Thursday, July 07, 2005

With respect to my post from Monday night: looks like my timing was a bit off. I'm sticking with Garza as the eventual nominee, though.

Today's Last Call Shot and Chaser:

"Wherever there is injustice, you will find us. Wherever there is suffering, we'll be there. Wherever liberty is threatened..." - The Three Amigos (1986)

"I was right near Liverpool Station when the first bomb went off." - Rudy Giuliani (BBC, 7/7)

Giuliani's presence in London this morning has many leading thinkers (me) asking, "What if the terrorists haven't been gunning for 'America' after all? What if al Qaeda's beef is with The Giul?"

To which I must say, "Good question, thinkers."

Wednesday, July 06, 2005

Jay Rosen at PressThink (via Howard Kurtz) makes a fine point:

There is, after all, a big difference between a national political campaign and a Supreme Court nomination. In the last election, 121 million votes were cast, and each one of those people could (in theory) be influenced by a media campaign. In the Supreme Court nomination, 100 United States Senators vote. Can they be influenced in the same way?

The only mention I found of this was a lonely sentence at the end of the Washington Post's coverage of the big screaming battle ahead: "All the time and money spent on campaigns may have little influence on the outcome, said several senators, because they and their colleagues see a Supreme Court vote as a deeply personal and principled decision."
You all know the old saw about baseball (and often, politics): "Every team's going to win 54 games, every team's going to lose 54 games. It's what you do with the other 54 that counts." Now imagine I'm Joe Senator. Whether I'm a Democrat or a Republican, whether I'm from Idaho or Massachusetts, I'm going to get 54 calls saying, "The nominee is a creep," and 54 calls saying "The nominee is a god." Depending on which of those states I'm from, the other 54 calls are probably going to lean predictably one way or the other. But on a decision like this, which could literally alter the course of the country, do I want to pay attention to those last 54 calls?

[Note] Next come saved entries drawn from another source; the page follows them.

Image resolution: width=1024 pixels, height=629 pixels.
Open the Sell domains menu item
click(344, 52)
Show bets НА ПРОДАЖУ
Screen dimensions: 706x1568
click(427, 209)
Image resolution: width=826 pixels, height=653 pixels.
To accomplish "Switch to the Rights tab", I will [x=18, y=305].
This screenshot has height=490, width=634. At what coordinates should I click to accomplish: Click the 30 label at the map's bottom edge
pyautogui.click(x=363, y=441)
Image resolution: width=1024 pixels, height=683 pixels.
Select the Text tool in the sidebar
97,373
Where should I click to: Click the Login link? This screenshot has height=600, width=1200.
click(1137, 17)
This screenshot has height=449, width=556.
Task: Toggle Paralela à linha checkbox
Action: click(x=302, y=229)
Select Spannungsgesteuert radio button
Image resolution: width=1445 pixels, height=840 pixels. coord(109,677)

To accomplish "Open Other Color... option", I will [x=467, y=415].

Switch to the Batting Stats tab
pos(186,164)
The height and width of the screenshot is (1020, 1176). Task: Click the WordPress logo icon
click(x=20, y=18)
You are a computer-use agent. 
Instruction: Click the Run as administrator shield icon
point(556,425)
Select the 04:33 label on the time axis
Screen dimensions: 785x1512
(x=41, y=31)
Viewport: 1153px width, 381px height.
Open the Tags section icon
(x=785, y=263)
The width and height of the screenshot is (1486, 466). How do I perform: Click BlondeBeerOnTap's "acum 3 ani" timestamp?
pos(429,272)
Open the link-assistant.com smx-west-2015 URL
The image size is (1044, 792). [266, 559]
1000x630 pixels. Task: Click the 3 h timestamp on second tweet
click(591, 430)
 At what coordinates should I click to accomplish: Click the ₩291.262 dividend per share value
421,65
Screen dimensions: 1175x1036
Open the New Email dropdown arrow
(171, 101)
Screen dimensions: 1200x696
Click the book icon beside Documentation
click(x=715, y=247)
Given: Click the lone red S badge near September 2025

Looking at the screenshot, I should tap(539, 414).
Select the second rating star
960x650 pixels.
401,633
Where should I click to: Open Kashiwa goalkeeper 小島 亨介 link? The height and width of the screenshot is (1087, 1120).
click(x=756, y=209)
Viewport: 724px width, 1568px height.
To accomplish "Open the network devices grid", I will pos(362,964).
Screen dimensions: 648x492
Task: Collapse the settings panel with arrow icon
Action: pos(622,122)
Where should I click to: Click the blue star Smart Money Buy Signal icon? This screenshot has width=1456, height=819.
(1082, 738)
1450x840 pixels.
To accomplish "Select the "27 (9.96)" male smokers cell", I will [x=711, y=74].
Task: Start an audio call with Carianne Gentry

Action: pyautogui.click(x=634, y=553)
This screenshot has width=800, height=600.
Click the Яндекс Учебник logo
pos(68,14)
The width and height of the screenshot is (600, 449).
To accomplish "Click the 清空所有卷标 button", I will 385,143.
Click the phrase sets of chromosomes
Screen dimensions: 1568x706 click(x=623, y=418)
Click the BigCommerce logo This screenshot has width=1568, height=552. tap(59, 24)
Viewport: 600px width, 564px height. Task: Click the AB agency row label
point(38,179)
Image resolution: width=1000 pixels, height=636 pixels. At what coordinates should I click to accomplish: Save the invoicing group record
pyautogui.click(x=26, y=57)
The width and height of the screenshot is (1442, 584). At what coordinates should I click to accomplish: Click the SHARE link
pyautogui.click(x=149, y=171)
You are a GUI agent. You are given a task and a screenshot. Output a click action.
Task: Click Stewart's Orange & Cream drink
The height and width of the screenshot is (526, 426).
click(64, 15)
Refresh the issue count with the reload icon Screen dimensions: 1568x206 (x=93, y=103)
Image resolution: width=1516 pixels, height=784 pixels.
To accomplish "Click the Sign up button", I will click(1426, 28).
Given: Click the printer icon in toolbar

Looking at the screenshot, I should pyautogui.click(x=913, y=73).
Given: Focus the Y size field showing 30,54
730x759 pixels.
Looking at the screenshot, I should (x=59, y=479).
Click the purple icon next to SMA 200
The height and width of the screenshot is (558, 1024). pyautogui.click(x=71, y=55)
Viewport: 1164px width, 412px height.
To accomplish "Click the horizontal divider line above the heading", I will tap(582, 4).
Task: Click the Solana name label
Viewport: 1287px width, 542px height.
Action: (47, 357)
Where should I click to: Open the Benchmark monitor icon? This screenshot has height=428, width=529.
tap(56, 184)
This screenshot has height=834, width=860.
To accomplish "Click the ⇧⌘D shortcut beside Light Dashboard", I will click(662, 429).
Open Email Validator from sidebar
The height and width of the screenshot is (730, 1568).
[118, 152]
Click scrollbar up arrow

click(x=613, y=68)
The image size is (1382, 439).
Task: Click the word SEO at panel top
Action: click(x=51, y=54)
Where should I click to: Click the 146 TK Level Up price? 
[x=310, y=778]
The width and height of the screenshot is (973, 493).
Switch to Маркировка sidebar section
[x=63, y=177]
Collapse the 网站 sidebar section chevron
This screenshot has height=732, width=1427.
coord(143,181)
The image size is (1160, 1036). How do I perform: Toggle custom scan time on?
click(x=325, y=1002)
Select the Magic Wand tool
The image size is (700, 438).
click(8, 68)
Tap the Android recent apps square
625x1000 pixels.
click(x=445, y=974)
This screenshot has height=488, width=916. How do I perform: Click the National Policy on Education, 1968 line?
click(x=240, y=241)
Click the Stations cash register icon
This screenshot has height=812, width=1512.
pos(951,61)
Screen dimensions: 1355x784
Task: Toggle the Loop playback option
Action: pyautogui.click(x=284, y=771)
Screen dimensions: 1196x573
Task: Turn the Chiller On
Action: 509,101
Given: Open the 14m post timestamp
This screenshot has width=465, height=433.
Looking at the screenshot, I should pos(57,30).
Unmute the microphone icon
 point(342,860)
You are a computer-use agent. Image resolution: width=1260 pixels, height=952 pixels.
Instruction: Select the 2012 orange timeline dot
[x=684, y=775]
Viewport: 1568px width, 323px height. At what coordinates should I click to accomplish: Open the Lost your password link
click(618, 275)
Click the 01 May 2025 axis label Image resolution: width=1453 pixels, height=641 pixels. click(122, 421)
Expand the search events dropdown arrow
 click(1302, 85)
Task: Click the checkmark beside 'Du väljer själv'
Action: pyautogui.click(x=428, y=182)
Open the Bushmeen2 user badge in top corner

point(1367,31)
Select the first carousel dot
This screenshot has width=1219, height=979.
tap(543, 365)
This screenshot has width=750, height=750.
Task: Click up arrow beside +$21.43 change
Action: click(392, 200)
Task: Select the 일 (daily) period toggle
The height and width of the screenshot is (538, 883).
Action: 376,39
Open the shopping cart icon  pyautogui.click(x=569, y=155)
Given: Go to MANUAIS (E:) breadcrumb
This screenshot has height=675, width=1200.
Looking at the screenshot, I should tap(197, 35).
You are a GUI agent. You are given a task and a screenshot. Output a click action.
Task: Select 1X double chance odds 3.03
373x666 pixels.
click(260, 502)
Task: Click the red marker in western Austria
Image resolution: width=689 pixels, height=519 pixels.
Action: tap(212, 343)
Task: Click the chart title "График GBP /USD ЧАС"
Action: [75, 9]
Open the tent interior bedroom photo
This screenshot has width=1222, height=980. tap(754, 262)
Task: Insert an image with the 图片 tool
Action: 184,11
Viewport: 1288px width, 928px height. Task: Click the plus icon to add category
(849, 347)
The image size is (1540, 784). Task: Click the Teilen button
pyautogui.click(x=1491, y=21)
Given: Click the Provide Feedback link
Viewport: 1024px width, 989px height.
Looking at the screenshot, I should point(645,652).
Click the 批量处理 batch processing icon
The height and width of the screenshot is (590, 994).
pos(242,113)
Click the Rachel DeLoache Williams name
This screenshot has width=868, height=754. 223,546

Or do I say, "This is one of those times when I go with my gut"? If I see this as a nation-shaking decision - which, frankly, many of the Senators will, no matter the nominee - then I say, "I've got 54 calls behind me no matter which way I go, so I'm going to go where I think I ought to go." Thus rendering the $100 million worth of TV ads and website mobilizations (to which one could also - should one have the inclination to create another post on one's blog - apply the 54/54/54 rule) a bit moot.

Tuesday, July 05, 2005

Special link-free editorial post!

My SCOTUS nomination prediction (just to get it on the record): Emilio Garza, to be nominated on Thursday, July 7. Hispanic; conservative; Texas connections; young-but-not-too-young (58?); just the right level of creepy-looking-ness. It's a lock.

Monday, July 04, 2005

Kenneth Pollack draws some interesting parallels in Friday's NYT. Worth a read.

Sunday, July 03, 2005

Celebrating the Redneck Games.

"Yeah, looking back on it I'm proud. But when I done it I felt a little silly," said Davis, 68. "People were going, `There's the bobbing-for-pigs-feet champion!'"

Bobbing for pig feet, the mudpit belly-flop, the armpit serenade — they're all part of the Redneck Games, a series of good ole'ympic events for the ain't-so-athletic celebrating their 10th year in middle Georgia.